• _Work request_:
For this exercise, reproduce the entries below exactly, but only from the line containing "Given: Click magnifier" through the line containing "Given: Click the OpenOlat infinity logo", both included.

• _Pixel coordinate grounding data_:
'''

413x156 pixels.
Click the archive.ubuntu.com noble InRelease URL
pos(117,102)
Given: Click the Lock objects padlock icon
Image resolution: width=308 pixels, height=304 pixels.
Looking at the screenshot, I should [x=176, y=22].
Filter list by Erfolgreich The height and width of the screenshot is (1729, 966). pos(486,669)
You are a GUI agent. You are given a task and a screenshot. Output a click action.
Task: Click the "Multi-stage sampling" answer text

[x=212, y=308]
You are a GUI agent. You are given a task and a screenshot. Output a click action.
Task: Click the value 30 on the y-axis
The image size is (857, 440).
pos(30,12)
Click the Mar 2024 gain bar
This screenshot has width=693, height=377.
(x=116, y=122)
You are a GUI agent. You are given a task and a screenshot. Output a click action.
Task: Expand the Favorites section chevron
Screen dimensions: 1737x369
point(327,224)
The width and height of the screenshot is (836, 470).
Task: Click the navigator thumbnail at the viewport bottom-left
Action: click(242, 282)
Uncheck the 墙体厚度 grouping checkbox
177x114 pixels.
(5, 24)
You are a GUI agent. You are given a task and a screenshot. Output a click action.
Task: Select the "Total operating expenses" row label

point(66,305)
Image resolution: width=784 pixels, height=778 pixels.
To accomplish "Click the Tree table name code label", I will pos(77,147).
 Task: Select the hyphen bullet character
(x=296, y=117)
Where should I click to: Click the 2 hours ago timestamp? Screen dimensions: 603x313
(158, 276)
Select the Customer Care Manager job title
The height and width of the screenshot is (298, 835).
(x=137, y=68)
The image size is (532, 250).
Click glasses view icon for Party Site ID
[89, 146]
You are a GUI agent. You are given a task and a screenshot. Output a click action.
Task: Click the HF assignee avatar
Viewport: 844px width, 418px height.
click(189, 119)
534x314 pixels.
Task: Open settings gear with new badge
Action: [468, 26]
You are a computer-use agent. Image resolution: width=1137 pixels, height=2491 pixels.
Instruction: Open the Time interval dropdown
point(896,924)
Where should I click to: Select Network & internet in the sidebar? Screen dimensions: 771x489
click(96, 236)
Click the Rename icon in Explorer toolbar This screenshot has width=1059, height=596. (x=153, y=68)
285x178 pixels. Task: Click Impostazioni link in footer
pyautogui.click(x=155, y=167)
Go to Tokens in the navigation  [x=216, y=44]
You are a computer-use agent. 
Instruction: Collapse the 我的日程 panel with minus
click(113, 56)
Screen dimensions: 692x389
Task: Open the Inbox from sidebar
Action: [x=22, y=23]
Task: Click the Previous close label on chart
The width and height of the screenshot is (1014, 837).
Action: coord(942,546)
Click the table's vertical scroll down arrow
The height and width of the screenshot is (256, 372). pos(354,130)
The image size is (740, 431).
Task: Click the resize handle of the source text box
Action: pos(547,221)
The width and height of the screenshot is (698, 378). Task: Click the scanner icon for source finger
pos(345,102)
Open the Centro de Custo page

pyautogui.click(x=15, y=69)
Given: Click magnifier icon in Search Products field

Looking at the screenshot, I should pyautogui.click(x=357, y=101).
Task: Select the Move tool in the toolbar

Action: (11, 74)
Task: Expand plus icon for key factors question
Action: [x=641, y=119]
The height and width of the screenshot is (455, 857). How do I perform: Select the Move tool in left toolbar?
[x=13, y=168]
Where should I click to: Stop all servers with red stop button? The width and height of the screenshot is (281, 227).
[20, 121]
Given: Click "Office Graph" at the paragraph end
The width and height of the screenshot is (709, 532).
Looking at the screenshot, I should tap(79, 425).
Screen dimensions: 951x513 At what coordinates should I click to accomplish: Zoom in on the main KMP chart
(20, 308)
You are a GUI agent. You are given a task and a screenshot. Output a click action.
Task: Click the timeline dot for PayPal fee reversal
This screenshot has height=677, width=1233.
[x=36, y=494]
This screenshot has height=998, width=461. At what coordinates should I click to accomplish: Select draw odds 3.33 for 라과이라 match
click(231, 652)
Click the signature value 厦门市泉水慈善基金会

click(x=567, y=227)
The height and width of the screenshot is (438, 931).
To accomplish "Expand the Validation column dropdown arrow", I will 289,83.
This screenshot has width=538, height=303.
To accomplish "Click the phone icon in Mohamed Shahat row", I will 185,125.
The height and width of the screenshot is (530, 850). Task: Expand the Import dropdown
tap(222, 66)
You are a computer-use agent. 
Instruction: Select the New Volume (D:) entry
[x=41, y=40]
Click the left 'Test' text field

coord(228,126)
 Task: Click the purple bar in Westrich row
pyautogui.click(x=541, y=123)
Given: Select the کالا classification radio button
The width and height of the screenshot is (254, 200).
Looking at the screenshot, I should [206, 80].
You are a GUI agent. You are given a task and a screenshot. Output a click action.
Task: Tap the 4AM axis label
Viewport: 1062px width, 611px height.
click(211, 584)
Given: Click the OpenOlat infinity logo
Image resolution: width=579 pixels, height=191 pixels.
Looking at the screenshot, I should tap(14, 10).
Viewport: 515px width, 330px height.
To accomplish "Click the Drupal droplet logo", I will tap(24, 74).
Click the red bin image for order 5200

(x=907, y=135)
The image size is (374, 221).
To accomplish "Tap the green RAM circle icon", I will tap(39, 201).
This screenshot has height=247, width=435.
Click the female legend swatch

'''

• _Response area_:
Given: Click magnifier icon in Search Products field

Looking at the screenshot, I should pyautogui.click(x=357, y=101).
Task: Select the Move tool in the toolbar

Action: (11, 74)
Task: Expand plus icon for key factors question
Action: [x=641, y=119]
The height and width of the screenshot is (455, 857). How do I perform: Select the Move tool in left toolbar?
[x=13, y=168]
Where should I click to: Stop all servers with red stop button? The width and height of the screenshot is (281, 227).
[20, 121]
Given: Click "Office Graph" at the paragraph end
The width and height of the screenshot is (709, 532).
Looking at the screenshot, I should tap(79, 425).
Screen dimensions: 951x513 At what coordinates should I click to accomplish: Zoom in on the main KMP chart
(20, 308)
You are a GUI agent. You are given a task and a screenshot. Output a click action.
Task: Click the timeline dot for PayPal fee reversal
This screenshot has height=677, width=1233.
[x=36, y=494]
This screenshot has height=998, width=461. At what coordinates should I click to accomplish: Select draw odds 3.33 for 라과이라 match
click(231, 652)
Click the signature value 厦门市泉水慈善基金会

click(x=567, y=227)
The height and width of the screenshot is (438, 931).
To accomplish "Expand the Validation column dropdown arrow", I will 289,83.
This screenshot has width=538, height=303.
To accomplish "Click the phone icon in Mohamed Shahat row", I will 185,125.
The height and width of the screenshot is (530, 850). Task: Expand the Import dropdown
tap(222, 66)
You are a computer-use agent. 
Instruction: Select the New Volume (D:) entry
[x=41, y=40]
Click the left 'Test' text field

coord(228,126)
 Task: Click the purple bar in Westrich row
pyautogui.click(x=541, y=123)
Given: Select the کالا classification radio button
The width and height of the screenshot is (254, 200).
Looking at the screenshot, I should [206, 80].
You are a GUI agent. You are given a task and a screenshot. Output a click action.
Task: Tap the 4AM axis label
Viewport: 1062px width, 611px height.
click(211, 584)
Given: Click the OpenOlat infinity logo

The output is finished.